We approved the conclusion reached in a California decision:

"* * * It [a statute similar to M.S.A. 600.02] does not make the record admissible when oral testimony of the same facts would be inadmissible." McGowan v. City of Los Angeles, 100 Cal. App. 2d 386, 392, 223 P.2d 862, 866, 21 A.L.R.2d 1206.

We decided in the Brown case (241 Minn. 26, 62 N.W.2d 696):

"We believe the better rule is that under M.S.A. c. 600 hospital records and charts, properly identified, are admissible when not privileged to prove diagnosis, treatment, or medical history of the patient pertinent to the medical and surgical aspects of the case but that hearsay and self-serving statements contained therein are not admissible to prove how an injury occurred, at least when offered by the patient."

In Boutang v. Twin City Motor Bus Co., supra, we repeated this holding.

In Flemming v. Thorson, 231 Minn. 343, 43 N.W.2d 225, this court had occasion to consider a more extreme application of the rule. In that case the hospital record contained a statement, "HOLD FOR POLICE." We held that it was inadmissible.

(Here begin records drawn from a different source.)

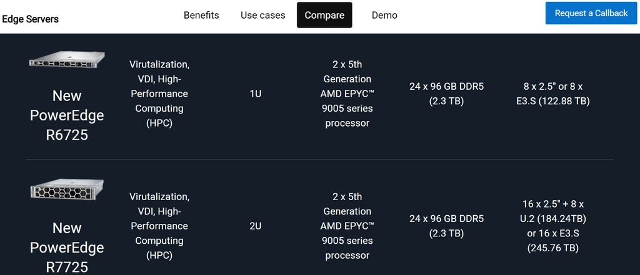This screenshot has height=275, width=640.
Task: Select the New PowerEdge R6725 product name
Action: (x=67, y=115)
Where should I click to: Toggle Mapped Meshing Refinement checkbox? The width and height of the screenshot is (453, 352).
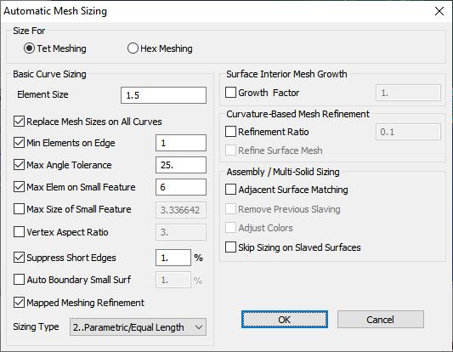pyautogui.click(x=19, y=303)
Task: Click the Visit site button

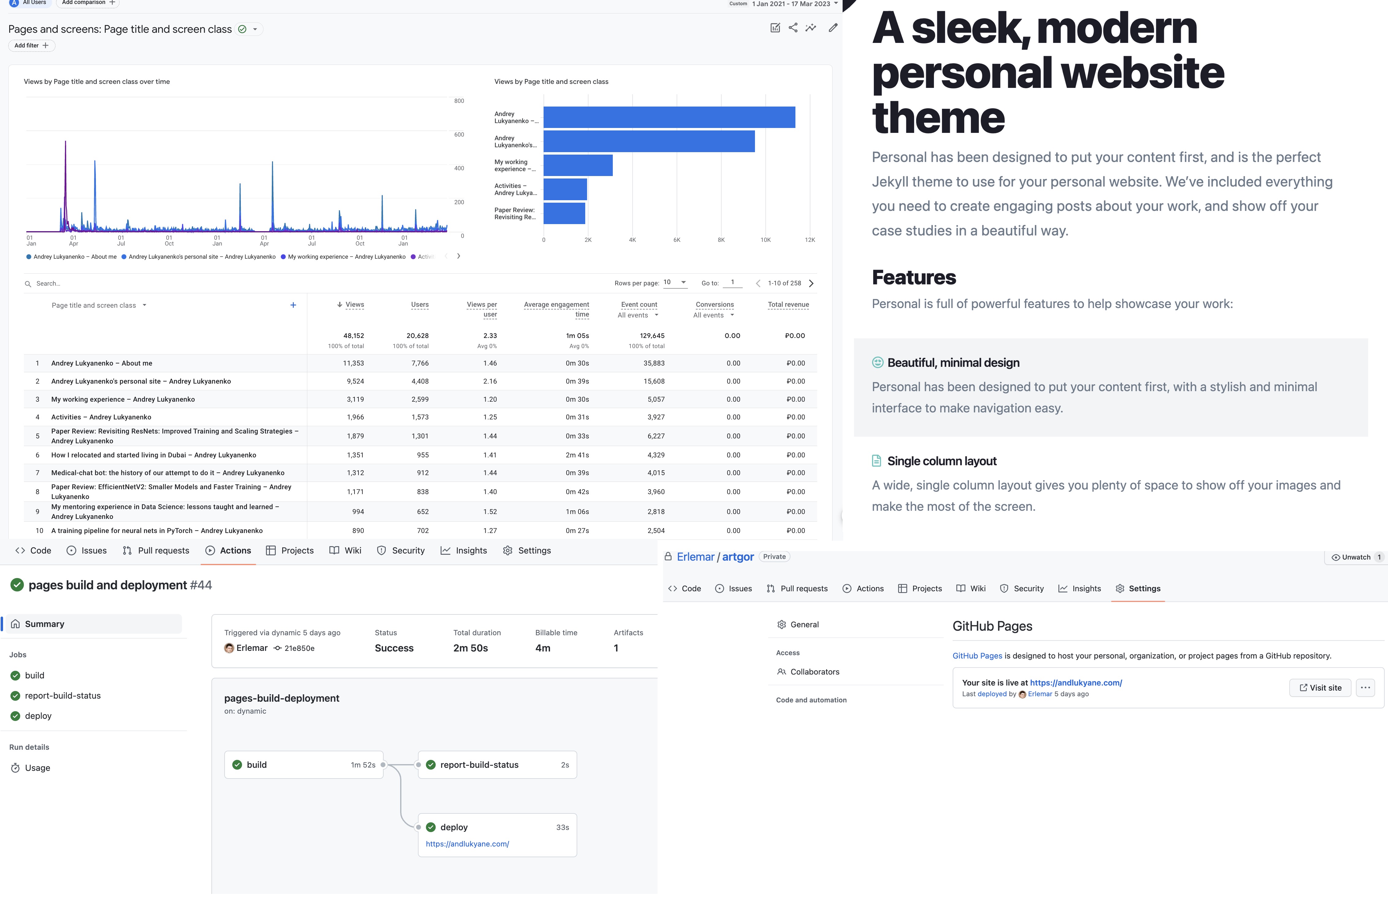Action: 1320,687
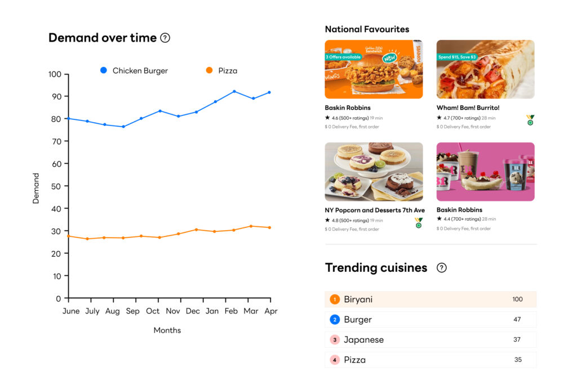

3. In 32 C.J.S., Evidence, § 682 (2), p. 900, it is stated as a requirement for admissibility of business records that such records must be based on the entrant's own observation or some information transmitted to him by an observer who has the business duty of transmitting such information to him:

"* * * If the informant to the person who makes the record entry is under no duty to anyone to make a truthful account of the facts thus recorded, the record will not be admissible as proof of such facts; the statute does not permit the receipt in evidence of entries based on voluntary hearsay statements made by third parties not engaged in the business or under any duty with respect thereto."

4. In reviewing the record in this case, it would be a fair statement of *854 the facts to say that this hearsay evidence of Carlson's statements was the only substantial evidence of any kind introduced by the city which would have even placed defendant or his vehicle on a street in Fairmont. To establish that defendant violated the ordinance the city was required to prove (1) that defendant was operating a vehicle; (2) that he was under the influence of liquor, beer, or narcotics; and (3) that he was driving on a street within the city. It is plain that without the inadmissible evidence appearing on the police log the case is totally without proof that defendant drove on any street within the city. All the reasons for the application of the exclusionary hearsay rule are present in that there was no opportunity for defendant to cross-examine the absent Carlson; there was no evidence presented as to who was driving the vehicle involved; and there was no evidence definitively showing whether the incident reported took place within or without the city. Certainly Carlson's oral statements became no more reliable because they were entered in the police log.

Since the entry in the police log pertaining to Carlson's complaint constitutes hearsay and was inadmissible, the record contains no proof that defendant was driving on the streets of the city.



[1] While a member of the staff of the city attorney's office of Fairmont appeared to argue the case orally before the court, we note that no printed brief was filed by respondent city as required.